September 22, 2018

⛪ Saint Phocas the Gardener - Martyr

Saint of the Day : September 22

 Other Names :
• Phocas of Hovenier • Phocas of Sinope • Focas, Fokas

 Died :
beheaded c.303 in Sinope, Pontus (in modern Turkey)

 Patronage :
• against insect bites • against poisoning • against snake bites • agricultural workers, farm workers, farmers, field hands • boatmen, mariners, sailors, watermen • gardeners
• husbandmen • market-gardeners

Saint Phocas, sometimes called Phocas the Gardener or Phocas of Sinope (Greek:Φωκᾶς), is venerated as a martyr by the Catholic and Eastern Orthodox Churches.
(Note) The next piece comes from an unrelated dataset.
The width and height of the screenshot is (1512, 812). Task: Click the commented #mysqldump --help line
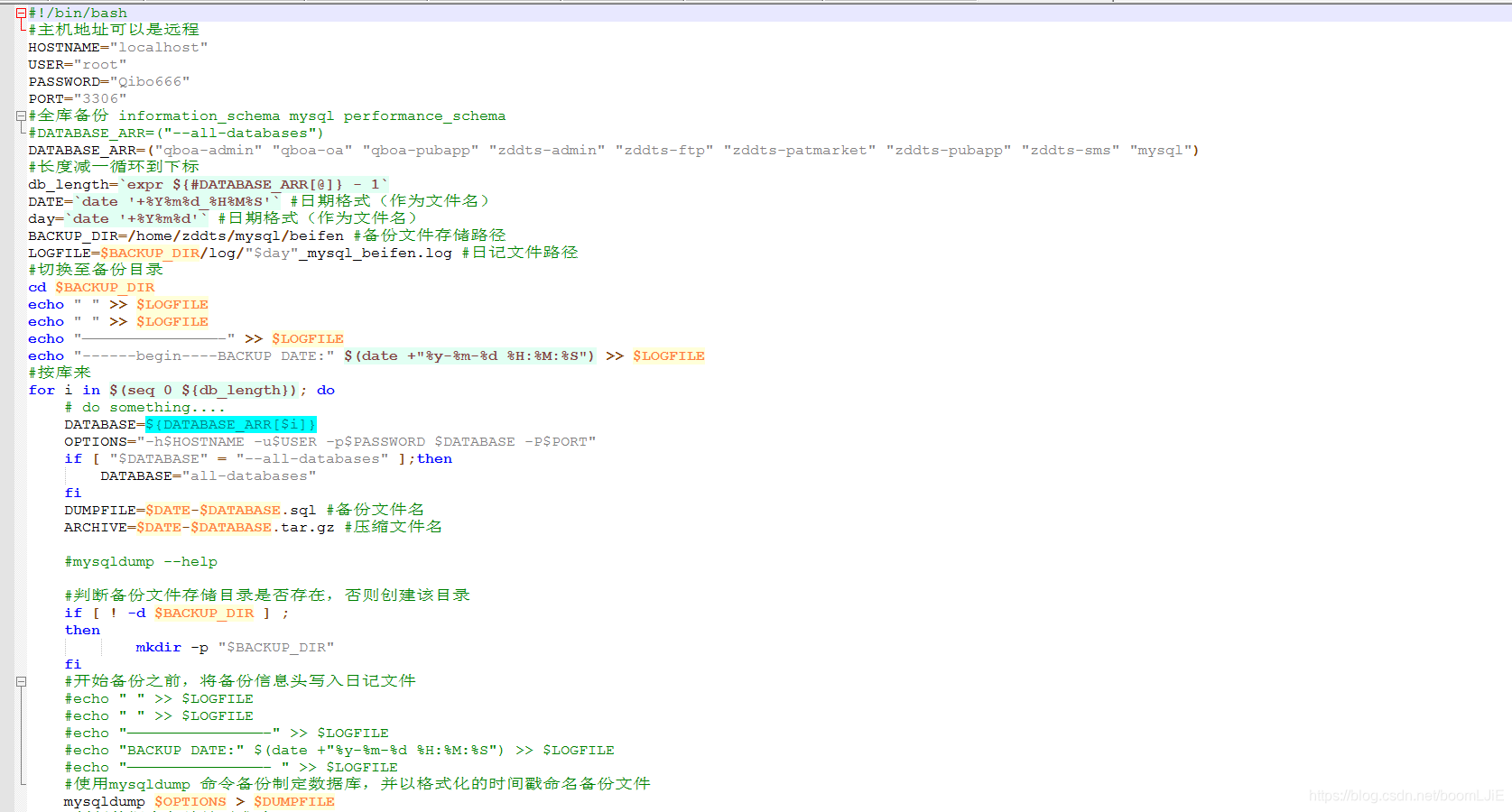140,561
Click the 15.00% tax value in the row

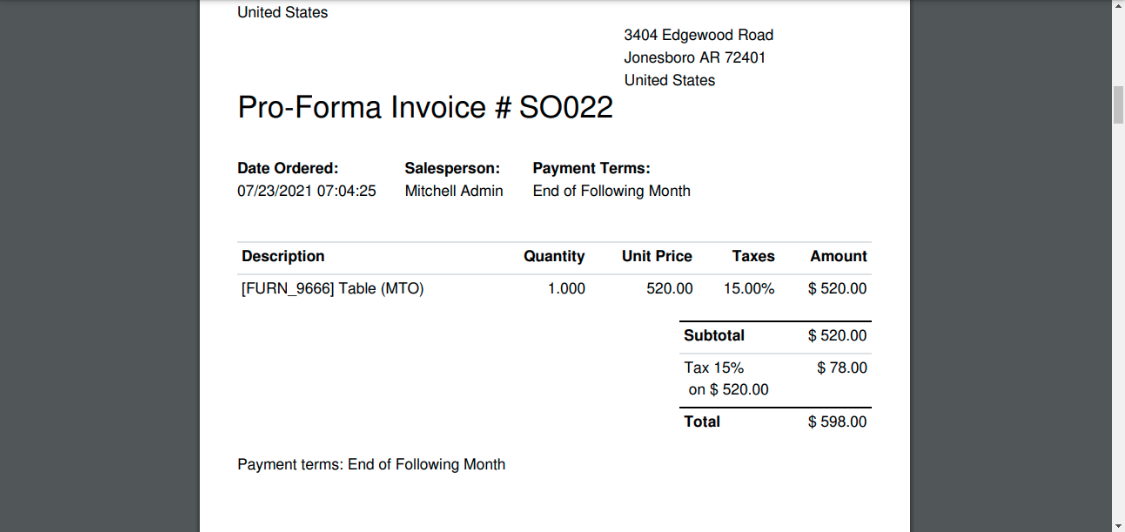[x=749, y=289]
His life and legend may have been a fusion of three men with the same name: Phocas of Antioch, Phocas the bishop of Sinope, and Phocas the Gardener.

St Phocas dwelt near the gate of Sinope, a city of Paphlagonia on the Black Sea, and lived by cultivating a garden. In his humble profession he imitated the virtue of the most holy anchorites, and seemed in part restored to the happy condition of our first parents in Eden. To prune the garden without labour and toil was their sweet employment and pleasure. Since their sin, the earth yields not its fruit but by the sweat of our brow. But still, no labour is more useful or necessary or more natural to man, and better adapted to maintain in him vigour of mind and health of body, than that of tillage ; nor does any other part of the universe rival the charms which a garden presents to our senses, by the fragrance of its flowers and the sweetness and variety of its fruits ; by the melody of its musicians, by the worlds of wonders which every stem, leaf, and fibre exhibit to the attention of the inquisitive philosopher, and by that beauty and variegated lustre of colours which clothe the numberless tribes of its smallest inhabitants and adorn its shining landscapes, vying with the brightest splendour of the heavens and in a single lily surpassing the lustre with which Solomon was surrounded on his throne in the midst of all his glory. And what a field for contemplation does a garden offer to our view, raising our souls to God in love and praise, stimulating us to fervour by the fruitfulness with which it repays our labour and multiplies the seed it receives, and exciting us to tears of compunction for our insensibility to God by the barrenness with which it is changed into a desert unless subdued by ceaseless toil. St Phocas, joining prayer with his labour, found in his garden an instructive book and an inexhaustible fund of meditation. His house was open to strangers and travellers who had no lodging in the place ; and after having for many years liberally bestowed the fruit of his labour on the poor, he was found worthy also to give his life for Christ.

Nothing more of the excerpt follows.